Lire Madeleine Ouellette-Michalska, c'est entrer en contact avec une des œuvres les plus originales de notre littérature. Son écriture mobile, fiévreuse mais lucide, précise et ardente, touche au plus profond de l'être, là ou le je respire. Là où la vie circule librement.

Quel que soit le genre abordé (roman, essai, poésie ou journalisme), l'œuvre propose une déstabilisation des anciennes valeurs qui fragmentaient et mutilaient la réalité, au profit d'une perception ouverte qui laisse apparaître la simultanéité et la convergence des mondes multiples qui nous habitent.

«Chacun porte en soi l'histoire d'un corps singulier, dit l'auteur, mais aussi l'histoire de tous les corps qui l'ont façonné. […] Peut-être sommes-nous les visages d'une seule et même personne: Un être sans âge qui endosse, dans sa traversée de l'espace et du temps, un ensemble de vies et de morts lui apportant la plénitude d'existence qu'une seule vie et une seule mort ne sauraient satisfaire ».

                                                         M. Lafrance, Magazine littéraire, Paris, 4 oct. 1986.

 

PERSPECTIVES

Une double préoccupation investit l'œuvre de Madeleine Ouellette- Michalska. Comment franchir les frontières du temps et de l'espace qui limitent le champ de la conscience, de l’action, du désir? Comment dépasser les limites de la langue et des idéologies qui prescrivent la répétition?
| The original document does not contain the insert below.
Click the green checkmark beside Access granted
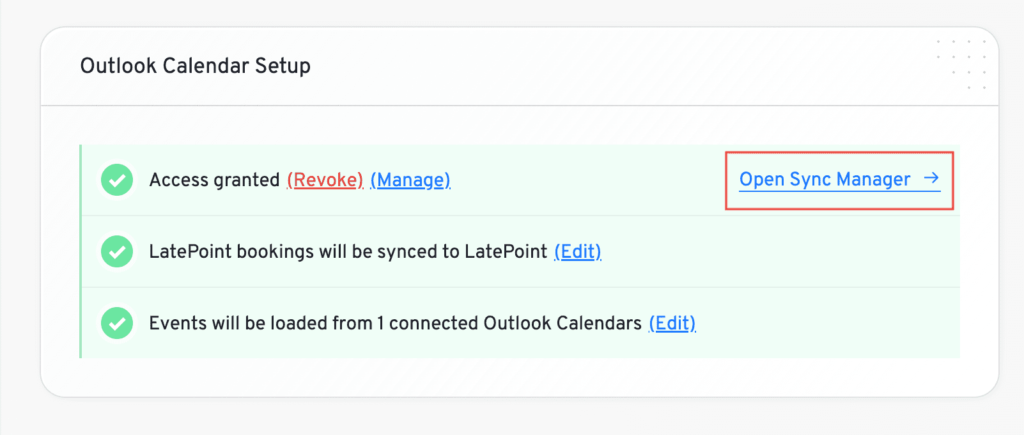The height and width of the screenshot is (435, 1024). 118,181
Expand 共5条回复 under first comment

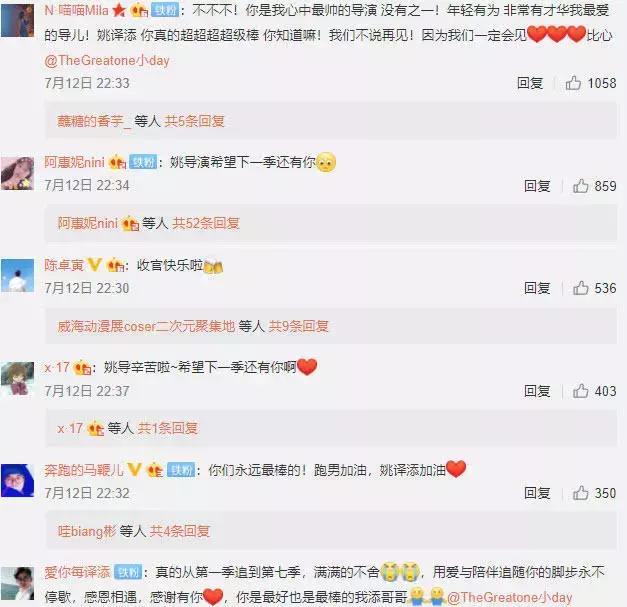click(x=194, y=121)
Son œuvre de fiction, dans laquelle Jacques Cellard du journal Le Monde discerna tôt une “écriture d’une fermeté et d’un éclat irréprochable”, prête à la réflexion et à la rêverie: “On écrit pour se nommer, se reconnaître, se constituer, écrit-elle dans La tentation de dire. On lit pour s’inventer des visages, des fusions, des extases.” Tant sa poésie que ses romans et ses essais, nouvelles et dramatiques, traitent de l’érotisme, de la mémoire intime et collective, de l'ouverture aux possibles de l'être avant le dépôt de traces qui tendent à les interdire ou à les détourner.
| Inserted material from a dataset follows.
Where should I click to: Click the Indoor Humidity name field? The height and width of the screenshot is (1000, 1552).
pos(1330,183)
Ses personnages principaux, souvent des femmes, effectuent un travail de réappropriation du corps, de l’imaginaire, de la parole, de la sexualité (Le plat de lentilles, Entre le souffle et l'aine, La passagère, Les sept nuits de Laura). On les voit souvent tenter de renverser les “évidences naturelles érigées en dogmes” qui prescrivent les faux codes et les fausses identités. Dans ses romans intimistes, certains de ces personnages se demandent parfois: Aurais-je pu devenir autre? Le corps que j'habite est-il un corps fini, arrêté, ou seulement une de ses actualisations possibles? (La fête du désir)
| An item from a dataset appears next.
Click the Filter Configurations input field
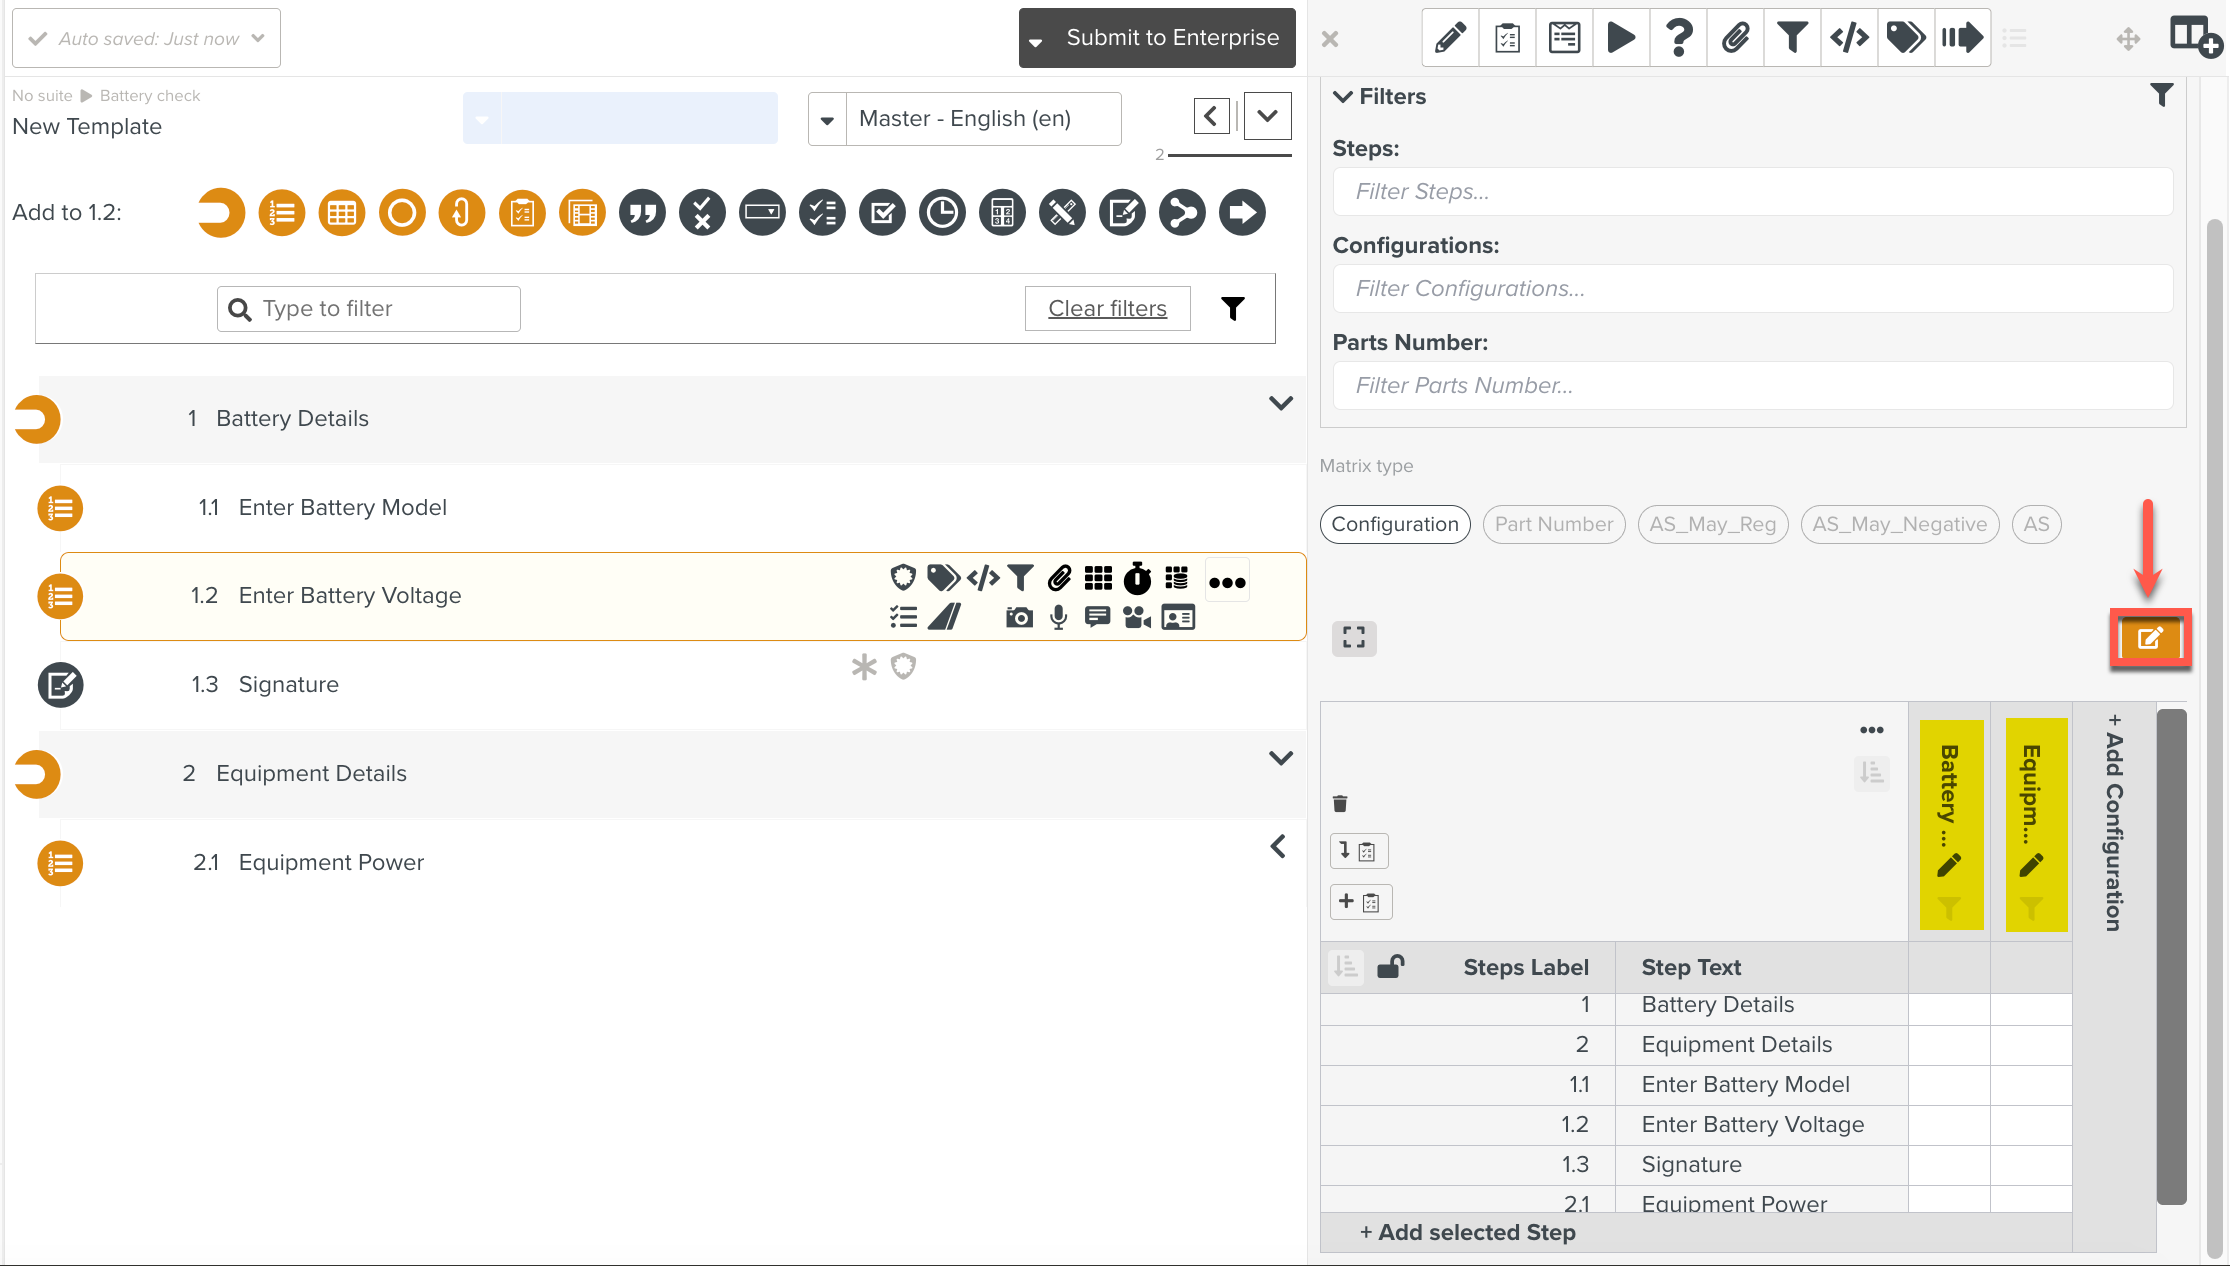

La conscience humanitaire qui anime ses fresques sociales (La maison Trestler ou le 8e jour d'Amérique, L’été de l’Île de Grâce) interroge l’Histoire, le mythe de l’Amérique, le scandale de la souffrance et de la mort. À travers les problèmes contemporains abordés – guerres, épidémies, exil, mondialisation et radicalisation – demeurent les questions primordiales: Avons-nous épuisé tous les recours de l’Histoire? N’y aurait-il pas un 8e jour d’Amérique qui puisse advenir dans nos vies individuelles et collectives?

De leur côté, ses essais analysent sur quelles bases et dans quelle perspective de profits monétaires et symboliques s’est édifiée, en Occident, la perception de l’autre, proche ou lointain (L’amour de la carte postale: impérialisme culturel et différence). Et comment cette autre si proche qu’est la femme, fut objet de contrôle et de marquages idéologiques qui l’excluaient de la culture et de l’Histoire (L’échappée des discours de l’Œil). Autofiction et dévoilement de soi cerne pour sa part les causes littéraires et sociohistoriques du phénomène confessionnel récurrent dans la littérature actuelle. Né de la levée progressive des frontières entre la vie privée et la vie publique, le besoin de se raconter vise peut-être à contrer l’anonymat des systèmes technocratiques, et à inscrire des marques distinctives de soi dans l’indistinction généralisée qui caractérise la société postmoderne. Son dernier essai,  Imaginaire sans frontières, traite des défis que pose le déplacement - ou même la dissolution - des frontières géographiques, économiques, linguistiques, face aux poussées migratoires, à la cyberculture et à la mondialisation.